* Instruções das tarefas *
(A) Traduza para o inglês a seguinte frase do trecho sobre o fascismo: "A instabilidade econômica devida ao desastre da Primeira Guerra Mundial assustava a classe média."
(B) Retome o trecho sobre o fascismo italiano a partir do ponto em que ele termina.

A união de camadas sociais diferentes debaixo de um Estado autoritário (os diversos galhos que se juntam no símbolo do "feixe", etimologia de fascismo) tornou-se um fenômeno político-governamental no ano 1922, quando Benito Mussolini tomou o poder. Uma das causas do surgimento do fascismo foi o medo associado à vontade de poder: grandes empresários, que financiaram o nascimento do Partido Nacional Fascista, estavam assustados com o perigo da explosão de uma revolução comunista na Itália e queriam continuar lucrando, como antes e como durante a guerra. A instabilidade econômica devida ao desastre da Primeira Guerra Mundial assustava a classe média. Os trabalhadores assalariados, no que diz respeito à representação política, estavam fragmentados.

 

O medo das classes dominantes de perder o controle da "modernização conservadora" encontrou a sua encarnação política em Benito Mussolini, "homem forte" cuja exibida e teatral prepotência pública teve, porém, como desfecho um ato de extremo pavor: fantasiado de soldado alemão, Mussolini tentou a fuga, para não ser capturado pelos antifascistas. Uma contradição gritante, considerando que a propaganda fascista tinha exaltado inúmeras vezes a "bella morte", ou seja, a beleza de morrer gloriosamente em guerra pela pátria.

* Registros de dados *
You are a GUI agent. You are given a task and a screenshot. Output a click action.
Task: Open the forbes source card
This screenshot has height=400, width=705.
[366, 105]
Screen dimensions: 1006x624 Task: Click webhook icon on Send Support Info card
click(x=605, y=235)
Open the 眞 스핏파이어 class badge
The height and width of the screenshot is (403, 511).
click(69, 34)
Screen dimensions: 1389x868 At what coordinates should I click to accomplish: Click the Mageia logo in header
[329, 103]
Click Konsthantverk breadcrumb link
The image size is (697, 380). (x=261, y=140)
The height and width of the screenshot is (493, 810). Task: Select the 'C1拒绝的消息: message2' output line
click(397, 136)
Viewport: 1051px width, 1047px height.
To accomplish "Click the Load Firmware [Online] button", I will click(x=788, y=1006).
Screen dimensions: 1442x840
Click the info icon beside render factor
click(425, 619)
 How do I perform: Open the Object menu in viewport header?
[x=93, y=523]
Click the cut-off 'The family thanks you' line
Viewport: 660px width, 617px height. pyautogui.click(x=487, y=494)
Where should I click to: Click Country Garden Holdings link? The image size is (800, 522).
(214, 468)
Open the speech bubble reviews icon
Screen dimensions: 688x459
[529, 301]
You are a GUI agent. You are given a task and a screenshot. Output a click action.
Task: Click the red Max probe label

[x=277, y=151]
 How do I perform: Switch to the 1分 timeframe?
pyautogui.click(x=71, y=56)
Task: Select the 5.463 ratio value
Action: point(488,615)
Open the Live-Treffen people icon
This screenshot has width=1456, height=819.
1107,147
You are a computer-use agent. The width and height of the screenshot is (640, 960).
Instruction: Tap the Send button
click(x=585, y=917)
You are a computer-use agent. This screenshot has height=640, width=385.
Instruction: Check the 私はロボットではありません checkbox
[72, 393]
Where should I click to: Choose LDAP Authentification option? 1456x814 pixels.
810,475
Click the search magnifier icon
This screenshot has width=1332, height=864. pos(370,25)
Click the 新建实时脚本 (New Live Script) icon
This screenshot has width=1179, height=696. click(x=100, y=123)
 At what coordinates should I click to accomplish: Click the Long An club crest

* Respostas do exercício *
(A) The economic instability caused by the disaster of the First World War frightened the middle class.

(B)
Mas paranoica - e muitas vezes grotesca - foi a política cultural do fascismo no seu conjunto. O lema que na Itália sintetizava a concepção de cultura dos fascistas era "libro e moschetto / fascista perfetto" ("livro e fuzil / fascista perfeito"). O fuzil acabava sendo utilizado para reprimir até os fatos mais insignificantes. A força escondia um medo obsessivo: no rádio, uma música tinha os seguintes versos: "Ma Pippo Pippo non lo sa / che quando passa ride tutta la città" ("Mas Pippo, Pippo não sabe / que quando passa ri toda a cidade"). Logo os funcionários do Partido Nacional Fascista perguntaram-se: será que Pippo é uma referência ao dirigente do partido Achille Starace? O resultado foi a censura radiofônica.

 

A resistência literária mais artisticamente eficaz passou por um sofisticado modernismo. Os maiores escritores e artistas na Itália da época foram aqueles que conseguiram representar de forma menos previsível o vazio infernal que esteve por trás da retórica fascista: pulsão de morte, sede de poder.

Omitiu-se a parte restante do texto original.